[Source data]

──────

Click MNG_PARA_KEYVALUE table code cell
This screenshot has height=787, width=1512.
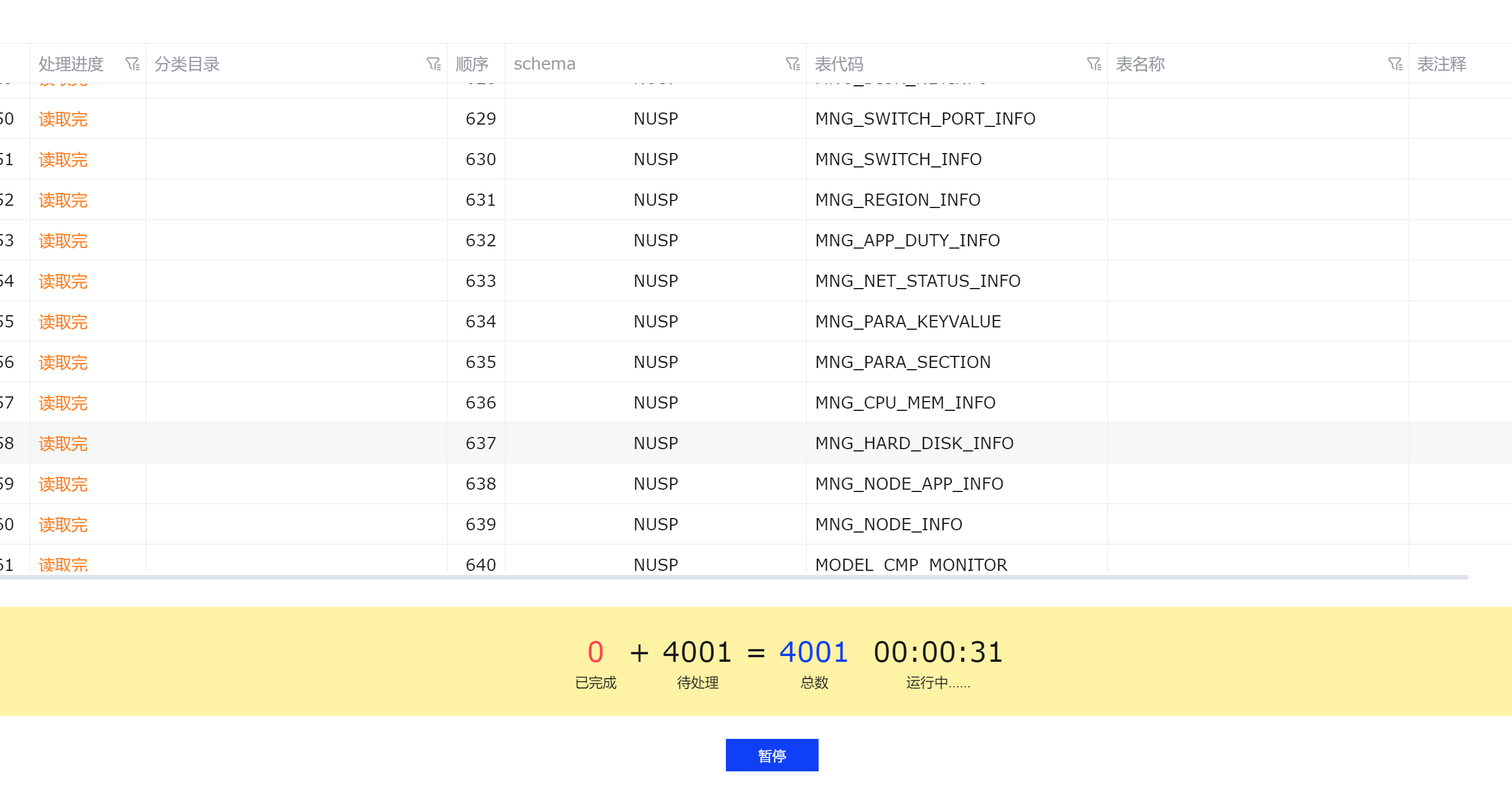pyautogui.click(x=908, y=322)
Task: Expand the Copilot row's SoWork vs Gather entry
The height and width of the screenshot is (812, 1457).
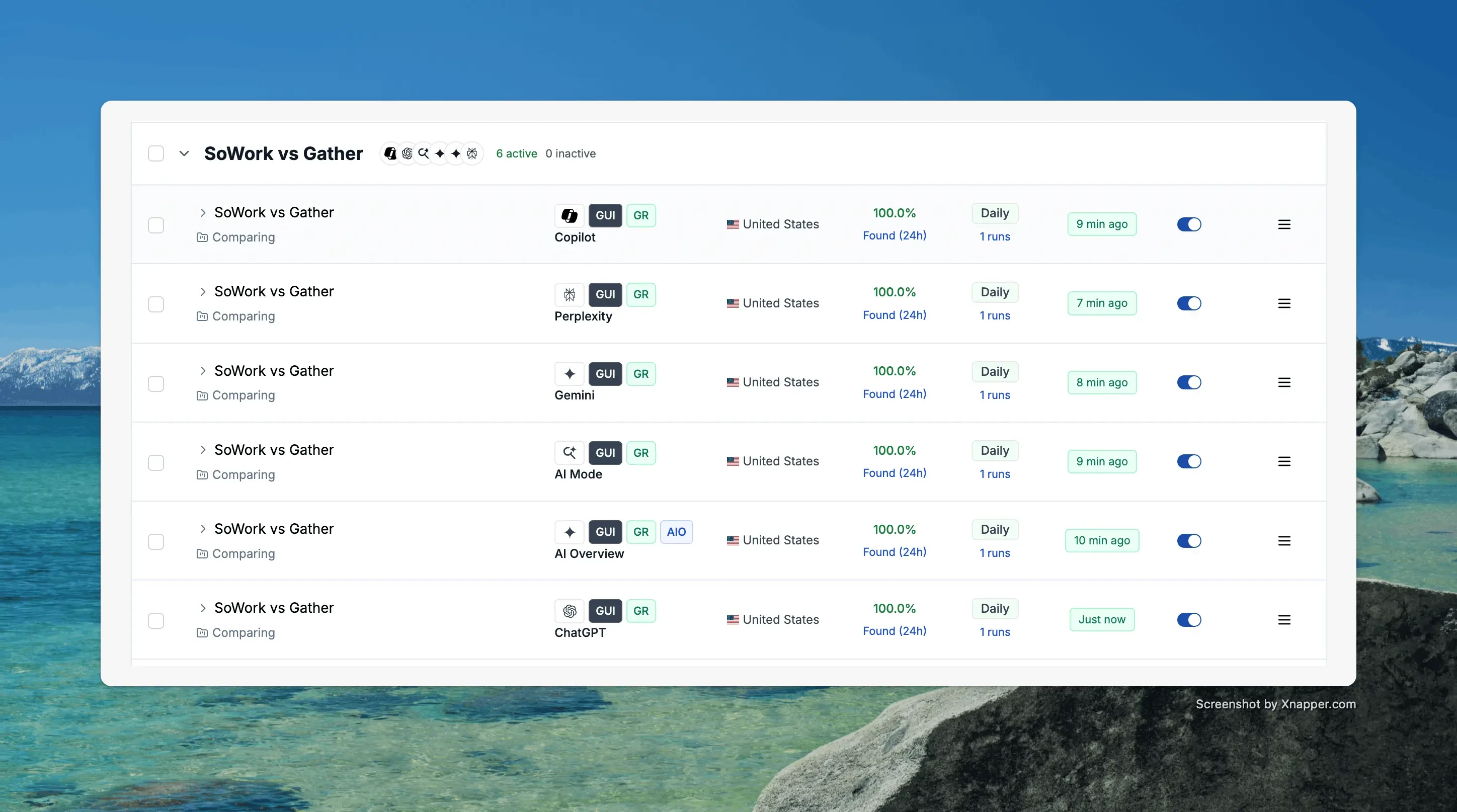Action: pos(203,213)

──────

Work item
Leave out the pictures and copy exactly the lines from the one with "The height and" through the last line of the records above.

Response box
The height and width of the screenshot is (812, 1457).
Action: pos(203,213)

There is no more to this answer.